1. Field of the Invention
This invention relates to pallets and especially relates to warehousing pallets used for supporting loads to be moved by lift trucks. It particularly relates to devices that prevent sidewise movement of very heavy loads on flexible pallets, such as plastic pallets.
2. Review of the Prior Art
Pallets serve as a tray-like support for the stacking and transport of articles and generally comprise lateral openings which can be engaged by the arms of fork-lift devices. Four-way pallets have these lateral openings on all four sides, and double-deck pallets have these openings between an upper deck and a lower deck. More simple constructional forms have only a single upper deck with base portions which are arranged therebeneath and between which the arms of a fork-lift truck are inserted.
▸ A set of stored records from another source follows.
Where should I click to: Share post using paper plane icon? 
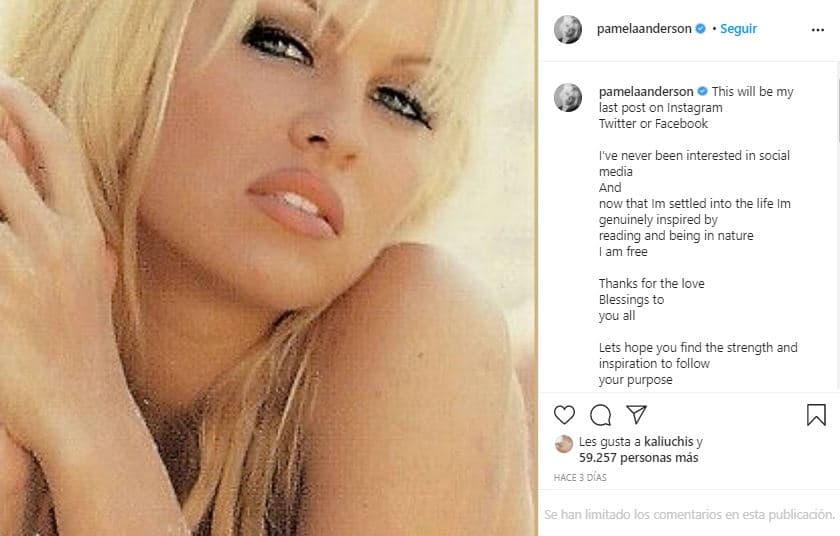[636, 414]
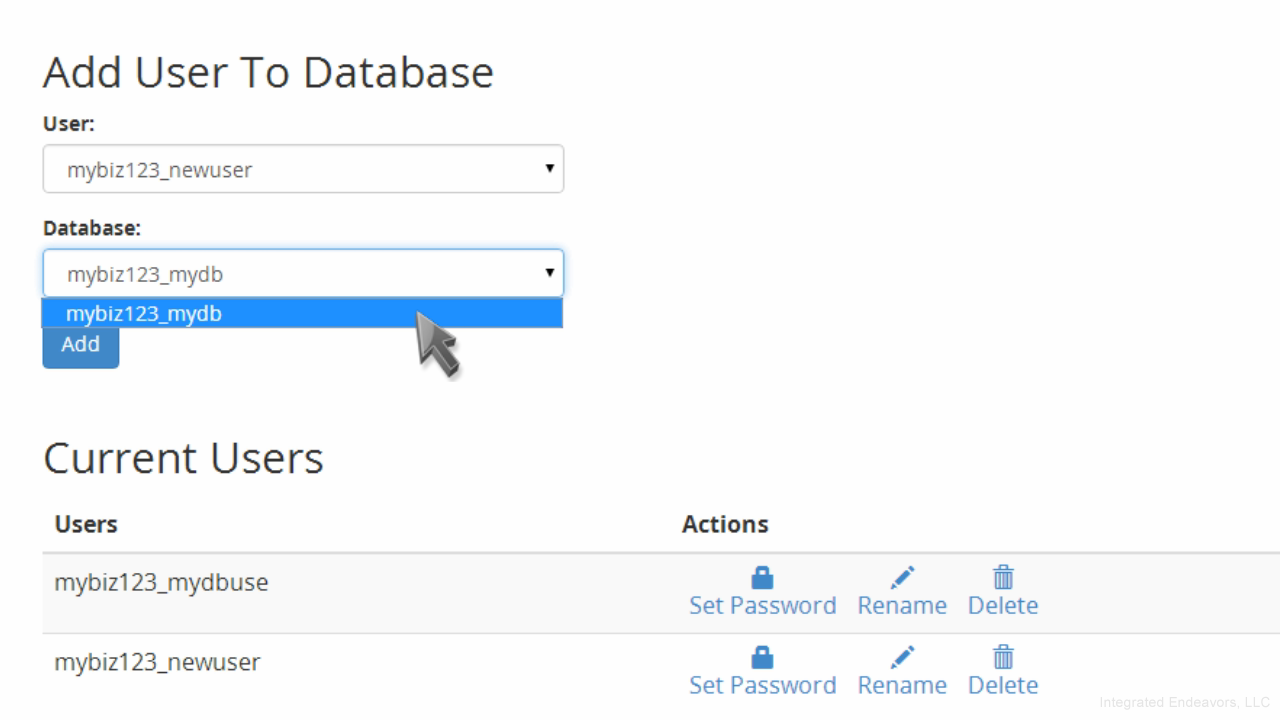1280x720 pixels.
Task: Click Set Password link for mybiz123_mydbuse
Action: 762,606
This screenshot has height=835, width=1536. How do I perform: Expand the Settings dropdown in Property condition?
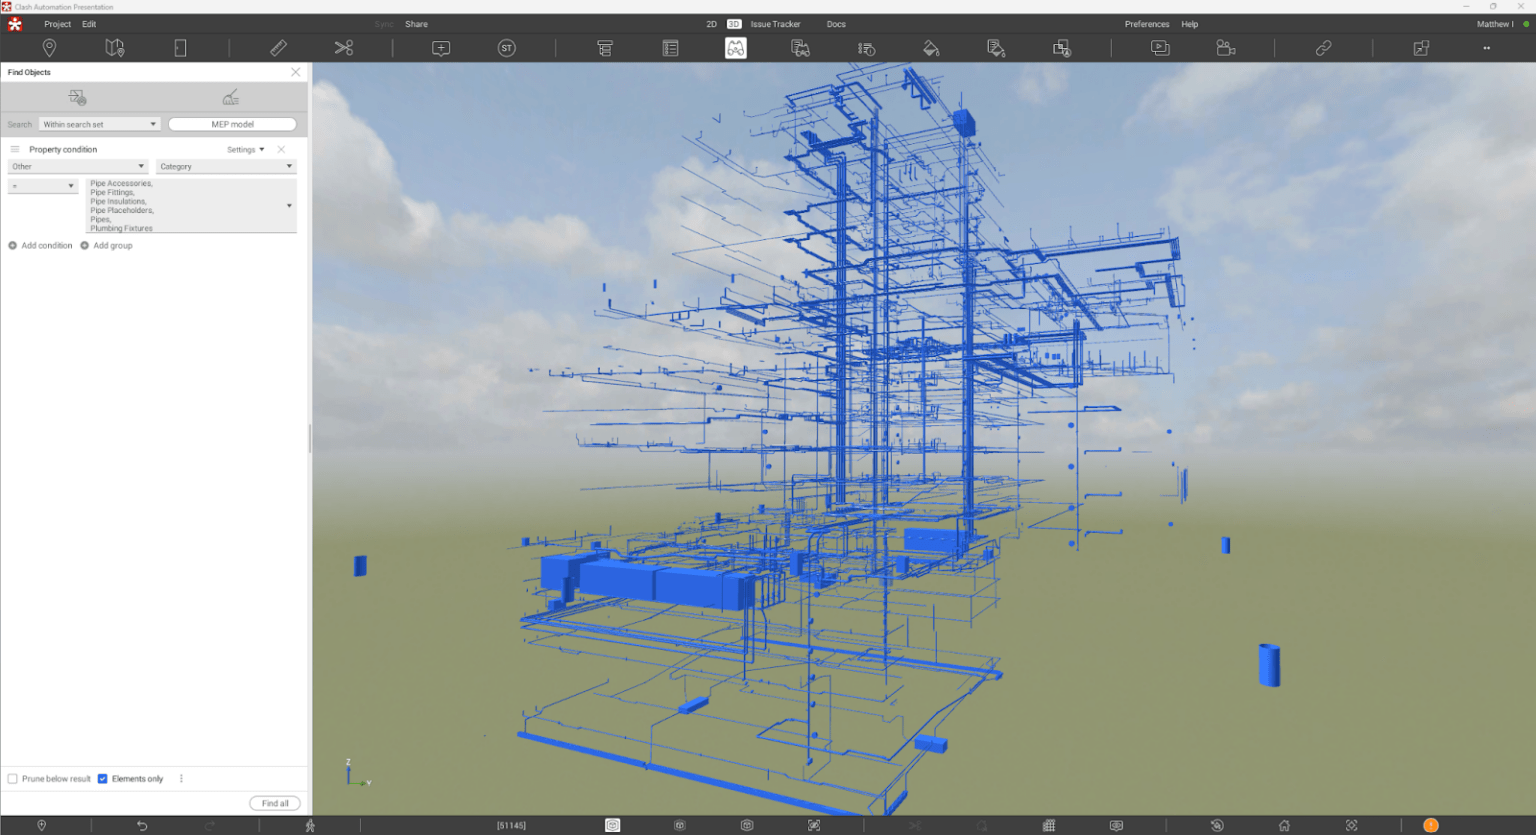243,149
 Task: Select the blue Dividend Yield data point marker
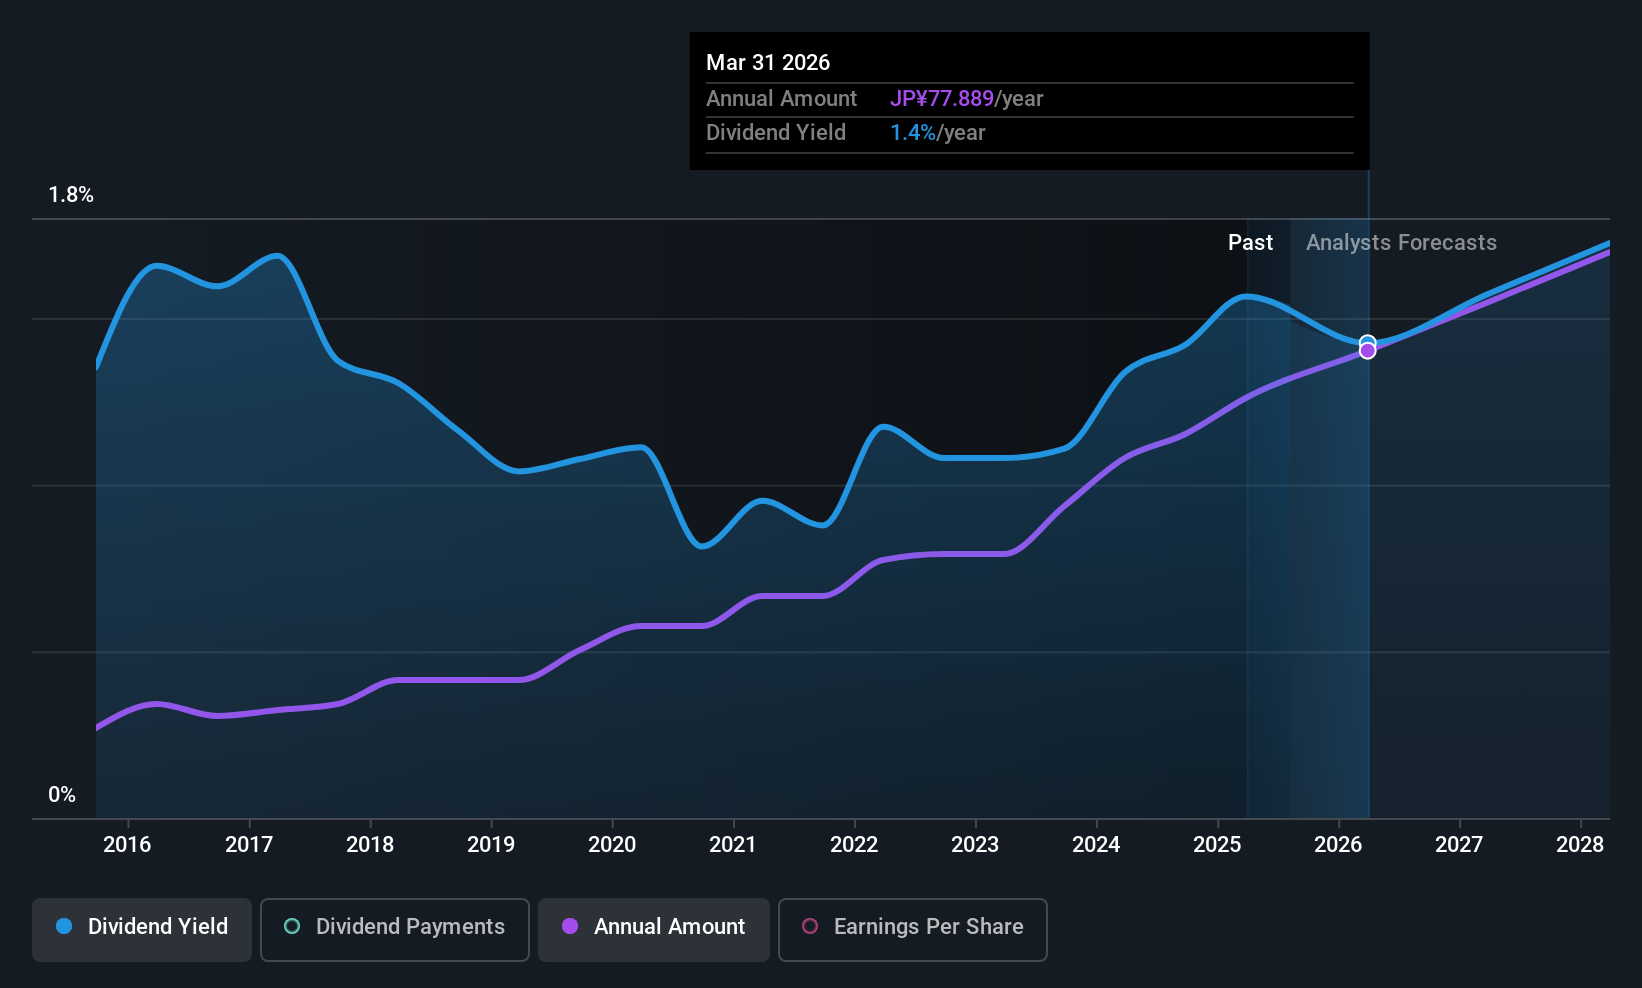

Box pallets essentially comprise a box-like side wall arranged around the load-supporting surface of a flat pallet.
Furthermore, it is desirable for the lateral openings of a pallet to have sufficient width and to be open towards the ground beneath the load-carrying deck of the pallet so that the arms of a fork-lift device can fit thereinto and a fork-lift truck can drive into the lateral openings and can then engage its arms underneath the pallet while having its wheels on the ground.
A feature common to all pallets is that they are intended for accommodating loads and consequently have to be constructed in a very robust and load-supporting manner, depending on the nature of the loads. This robustness can only be achieved with difficulty by means of metal pallets and, to a certain degree, also by means of wooden pallets; however, it is desirable to utilize substitute materials for reasons of economy, but problems arise in attempting to meet standards as to stability and permanent strength. With pallets made of plates, flexing becomes an acute problem when supporting very heavy loads.
These problems become particularly clear when considering standardized flat pallets for bottle crates, which have a standard size of 1000 x 1200mm, as an example of a very heavy load. Such bottle crates may be placed in one layer, in a 3 .times. 3 pattern, on the corresponding load-bearing surface of such a pallet. Furthermore, it is usual for five layers of bottle crates to be stacked one above the other on the pallet.
A synthetic plastic bottle crate when empty weighs about 2 kg, and in each bottle crate there are arranged, for example, 20, 0.5-liter bottles or 24, 0.33-liter bottles. A single bottle crate with full bottles then weighs between about 18 and 22 kg, or roughly calculated 20 kg. Consequently, one layer of bottle crates weighs 180 kg and five layers weigh 900 kg, that is to say, almost 1 ton. It is consequently understandable, in view of the entirely different properties of metals and plastics as regards modulus of elasticity, tendency to non-elastic deformation, and the like, that flat pallets made of synthetic plastic materials have not yet been usable in practice for supporting bottle crates and similar heavy loads.
Suitable synthetic plastics materials for the construction of pallets are, for example, polyolefins, such as polyethylene and polypropylene, ABS polymers, and polyurethanes. However, if very heavy loads, such as coils of steel, counter rolls of paper, and bottle crates, are loaded on a flexible pallet made of such plastics, the pallet may flex or bend sufficiently to enable the load to move or slip sidewise, thereby causing all or part of the load to fall off the pallet or causing the lift truck to capsize. Obviously such slippage is potentially very dangerous and expensive.
In the prior art, a raised rim around the load-bearing surface of the pallet has hitherto been provided for stopping any lateral slipping off of the load from the pallet. However, a load may be more or less centered upon the pallet and not be close to the rim. Accordingly, a laterally moving pallet may gather considerable momentum before contacting the rim or may slide laterally sufficiently to cause severe unbalancing of the entire pallet. This effect can be particularly serious if the pallet is thereupon stressed beyond its elastic limit so that bending strain is thereafter not in proportion to stress.
This effect may also not be perceivable under static or carefully supervised operating conditions, but when fork-lift trucks are normally rushing down warehouse aisles, around corners at high speeds, and suddenly stopping at intersections, within a boxcar, etc., the momentum of the load can generate severe laterally directed forces under such accelerative and/or decelerative conditions. Consequently, a severe downward force can be created at the outward edge of the pallet (relative to the direction of the accelerative or decelerative movement) as the resultant of a couple developed from lateral momentum at the center of gravity of the load and frictional resistance at the bottom thereof. This downward force can momentarily cause extraordinarily great flexing of the plastic pallet, particularly if the elastic limit of the plastic material is exceeded; this flexing necessarily acts in combination with the momentum-derived lateral force acting on the pallet, whereby ordinarily unlikely sidewise slippage can occur.
A device is accordingly needed for improving flexible pallets so that any lateral movement of a very heavy load upon the downwardly flexed load-bearing surface thereof is prevented or is substantially inhibited before the encircling rim is contacted by the load.